Esto parece mostrar la exposición comisariada por Patricia Molíns y Pedro G. Romero. Inicia su recorrido en la segunda mitad de los años sesenta del siglo XIX (cuadros de Manet, dibujos satíricos de los hermanos Bécquer contra la corte de Isabel II) y termina en 1936, con los trabajos de Lorca o Giménez Caballero, y las filmaciones de La Argentinita o Carmen Amaya.

La profusión de autores es sorprendente: cuadros de Hodler, los Delaunay y Severini, esculturas de Lipchitz, escenarios de la Goncharova, filmaciones de Man Ray. A ello se añade amplia documentación (como la de las actuaciones de Vicente Escudero por medio mundo), interesantes relaciones entre texto e imagen (ilustraciones de Helios Gómez para un libro de Rafael Laffón) y unos vestidos de la bailaora Antonia Mercé, La Argentina, de sorprendente diseño. La exposición adquiere así la calidad de archivo, en el sentido que dio al término Michel Foucault: un conjunto de enunciados referidos a un fenómeno -en este caso, el flamenco- que muestran cómo éste irrumpe en la cultura.
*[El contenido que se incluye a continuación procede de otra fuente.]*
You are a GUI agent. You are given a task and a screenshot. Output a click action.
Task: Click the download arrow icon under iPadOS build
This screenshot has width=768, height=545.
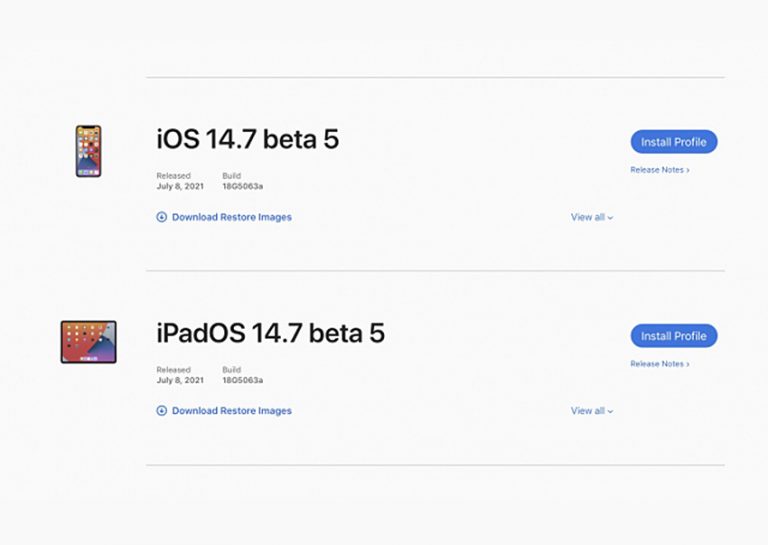pyautogui.click(x=162, y=411)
La muestra, tras las piezas del último tercio del siglo XIX (entre ellas la filmación por Edison de la bailaora Carmencita), se divide en tres etapas: La España Negra, que recoge la primera década del siglo XX; Cubismo y ballets rusos, centrada en las dos décadas siguientes, y, finalmente, el periodo de la II República. En realidad casi podría sintetizarse en tres momentos: los inicios, con la figura de Silverio Franconetti, la época del café cantante y la de la llamada ópera flamenca. Aunque estas divisiones ayuden a ordenar y cohesionar la muestra, lo más interesante de ella es, a mi juicio, que cada uno de los elementos expuestos establece con los demás relaciones complejas. Cada cuadro, cada filmación, encierra valores e ideas (hablan, por ejemplo, de la sensualidad o de la miseria, parten de ciertas ideas artísticas o políticas, etcétera) que conectan con algunas de las que laten en otras obras. Así el resultado final se parece más al mapa que al camino y más que ofrecer información impulsa a reflexionar sobre las diversas conexiones y corrientes, algunas subterráneas, en las que se mueve el flamenco.

Hoy estamos probablemente en una onda bien distinta, pero para apreciarla quizá sea imprescindible zambullirse en la arqueología que sugiere esta noche española.